# Raleigh WTVD ABC 11 not transmitting at normal power level



## bt-rtp

Ever since the ice storm that occurred a couple weeks ago, WTVD ABC 11 has not been transmitting at it's normal power level over the air.

I wonder if the ice damaged their antenna and if they will ever fix it. Also, I wonder if the FCC has rules that forces the TV stations actually use their allocated frequencies at the licensed power level.

I wonder if their broadcast engineers know about the problem . . .


----------



## Stewart Vernon

I have to say... I'm not seeing a drop in signal from WTVD. I even checked again just now after reading your post.

Is it possible that the problem is on your end?
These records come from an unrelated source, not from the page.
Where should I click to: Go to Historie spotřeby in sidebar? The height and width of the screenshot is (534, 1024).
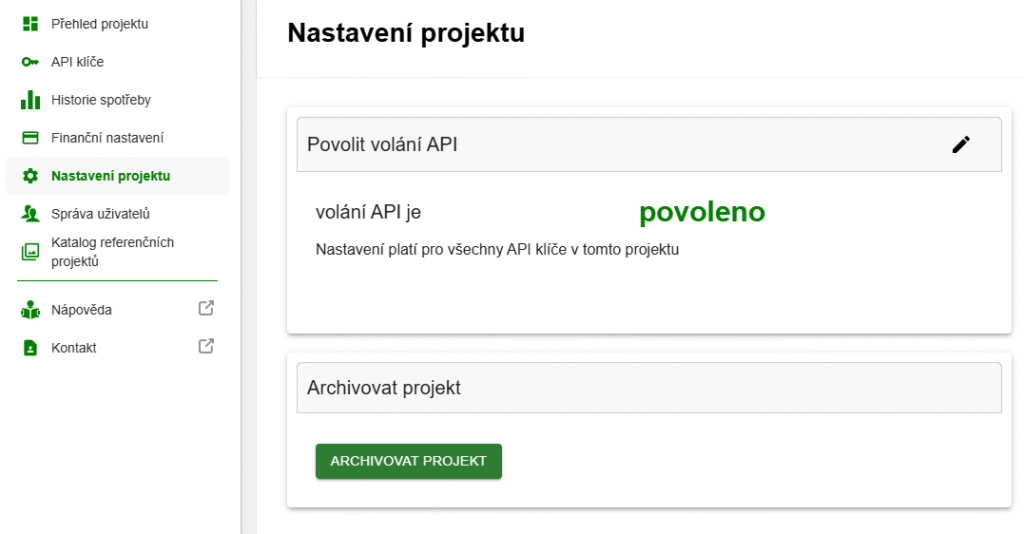tap(118, 100)
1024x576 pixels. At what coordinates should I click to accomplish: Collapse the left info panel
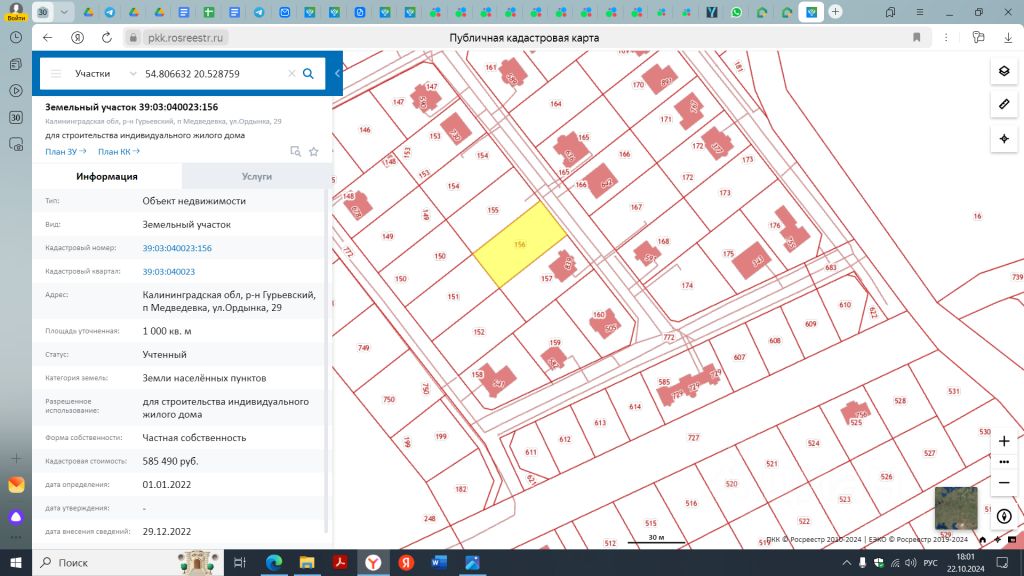pos(337,74)
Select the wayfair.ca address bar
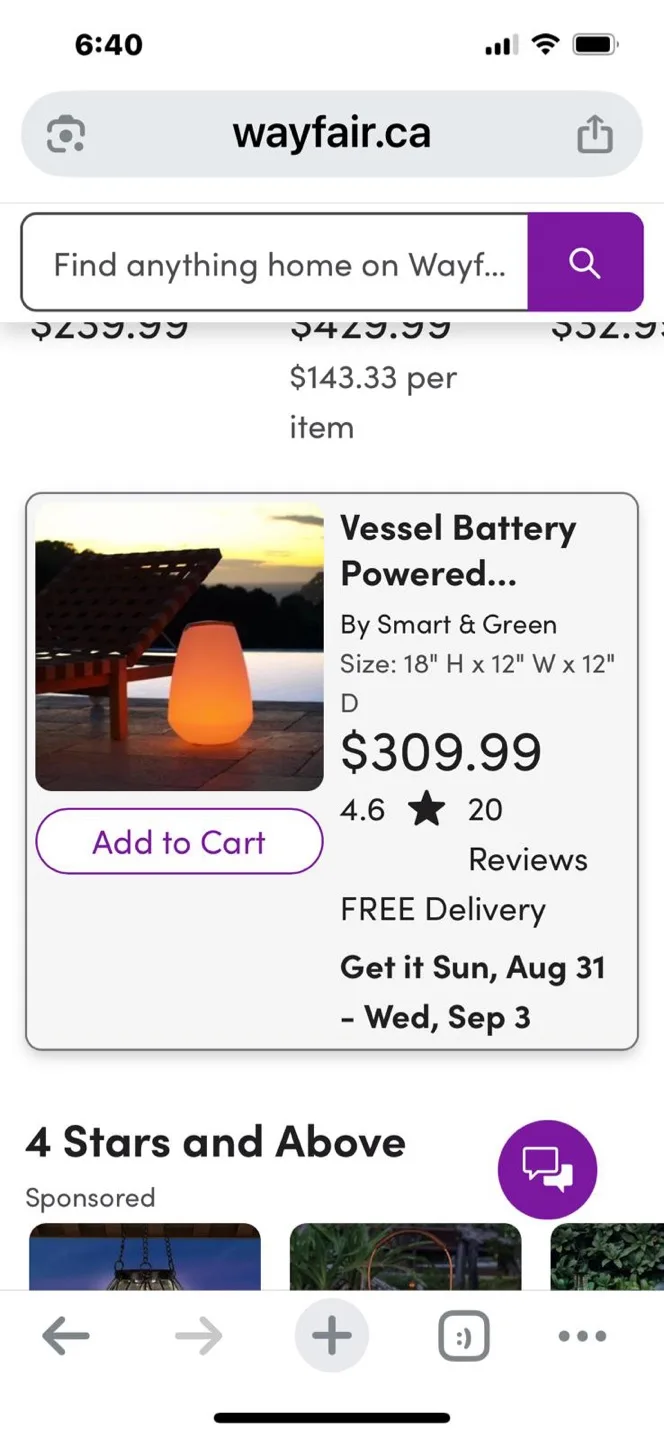Screen dimensions: 664x1440 [x=332, y=132]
WTVD is the only channel in our area that is on VHF since the digital transition completed... so maybe you are in a marginal reception area and the weather did some damage to your antenna?


----------



## scooper

I have to agree with Stuart - I'm not seeing the issue on my end. But then - I'm about 23 miles NNE of the antenna farm.


----------



## Stewart Vernon

I'm farther away than scooper... I'm nearly in Wake Forest.


----------



## Scott in FL

bt-rtp said:


> I wonder if the FCC has rules that forces the TV stations actually use their allocated frequencies at the licensed power level.


Unless the rules have changed recently, yes: the FCC does require you to stay within -10 to +5% of your licensed power. If there is a technical problem the station must notify the FCC that they are operating temporarily at reduced power, and the FCC will allow them to fix the problem within a reasonable amount of time.


----------